Problem description:
Your answer should show every line of the material below that includes "agent".

------ Material supplied ------

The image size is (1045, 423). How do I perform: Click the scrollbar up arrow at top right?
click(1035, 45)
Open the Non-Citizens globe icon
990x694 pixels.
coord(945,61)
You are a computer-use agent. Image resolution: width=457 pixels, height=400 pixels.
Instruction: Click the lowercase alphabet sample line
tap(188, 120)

------
------ Material supplied ------

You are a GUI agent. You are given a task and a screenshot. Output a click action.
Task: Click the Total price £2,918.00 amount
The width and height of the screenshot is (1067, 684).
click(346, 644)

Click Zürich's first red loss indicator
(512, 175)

------

Answer to this problem:
You are a computer-use agent. Image resolution: width=457 pixels, height=400 pixels.
You are a GUI agent. You are given a task and a screenshot. Output a click action.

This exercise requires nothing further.